[pypy-dev] Python vs pypy: interesting performance difference [dict.setdefault]

Antonio Cuni anto.cuni at gmail.com
Fri Aug 12 14:51:36 CEST 2011


Hello David,

On 10/08/11 21:27, David Naylor wrote:
> Hi,
>
> I needed to create a cache of date and time objects and I wondered what was the best way to handle the cache.  For comparison I put together
> the following test:
>
[cut]
> Pypy displays significant slowdown in the defaultdict function, otherwise displays its usual speedup.  To check what is the cause I replaced i.date()
> with i.day and found no major difference in times.  It appears dict.setdefault (or it's interaction with jit) is causing a slow down.

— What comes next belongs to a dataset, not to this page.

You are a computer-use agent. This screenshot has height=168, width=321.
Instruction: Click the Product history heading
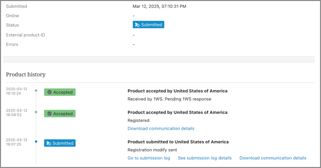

I don't think that setdefault is the culprit here, as shown by this benchmark:

@bench.bench
def setdef():
     d = {}
     for i in range(10000000):
         d.setdefault(i, i)
     return d

@bench.bench
def tryexcept():
     d = {}
     for i in range(10000000):
         try:
             d[i]
         except KeyError:
             d[i] = i
     return d

setdef()
tryexcept()

$ python dictbench.py
setdef: 2.03 seconds
tryexcept: 8.54 seconds

tmp $ pypy-c dictbench.py
setdef: 1.31 seconds
tryexcept: 1.37 seconds

as you can see, in PyPy there is almost no difference between using a 
try/except or using setdefault.


What is very slow on PyPy seems to be hashing datetime objects:

import datetime

@bench.bench
def hashdate():
     res = 0
     for i in range(100000):
         now = datetime.datetime.now()
         res ^= hash(now)
     return res

hashdate()

$ pypy-c dictbench.py
hashdate: 0.83 seconds

$ python dictbench.py
hashdate: 0.22 seconds

I had a quick look at the code (which in PyPy is written at applevel) and it 
does a lot of nonsense.  In particular, __hash__ calls __getstate which 
formats a dynamically created string, just to call hash() on it.  I suppose 
that this code can (and should) be optimized a lot.  I may try to look at it 
but it's unclear when, since I'm about to go on vacation.